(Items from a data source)
__________________________________________________
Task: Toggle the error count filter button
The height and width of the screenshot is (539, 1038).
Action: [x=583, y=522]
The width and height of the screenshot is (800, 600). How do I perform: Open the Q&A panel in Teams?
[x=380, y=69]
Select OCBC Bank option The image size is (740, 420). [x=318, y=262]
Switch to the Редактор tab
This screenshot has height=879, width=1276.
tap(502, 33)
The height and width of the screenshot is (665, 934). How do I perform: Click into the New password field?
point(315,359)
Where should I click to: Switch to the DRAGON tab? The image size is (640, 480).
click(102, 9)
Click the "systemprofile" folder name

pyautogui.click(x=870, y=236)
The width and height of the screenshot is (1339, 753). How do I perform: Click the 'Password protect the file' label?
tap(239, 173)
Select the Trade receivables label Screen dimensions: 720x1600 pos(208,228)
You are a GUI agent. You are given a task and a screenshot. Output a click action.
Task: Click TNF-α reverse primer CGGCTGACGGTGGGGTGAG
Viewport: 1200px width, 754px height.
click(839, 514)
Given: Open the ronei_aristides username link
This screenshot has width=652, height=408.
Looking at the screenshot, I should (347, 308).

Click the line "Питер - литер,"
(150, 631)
__________________________________________________
DESCRIPTION OF THE TASK: From the entries above, return exactly the line containing "You are a GUI", the line containing "Given: Open the ronei_aristides username link", and all lines between, and nothing else.

ANSWER TO THIS TASK:
You are a GUI agent. You are given a task and a screenshot. Output a click action.
Task: Click TNF-α reverse primer CGGCTGACGGTGGGGTGAG
Viewport: 1200px width, 754px height.
click(839, 514)
Given: Open the ronei_aristides username link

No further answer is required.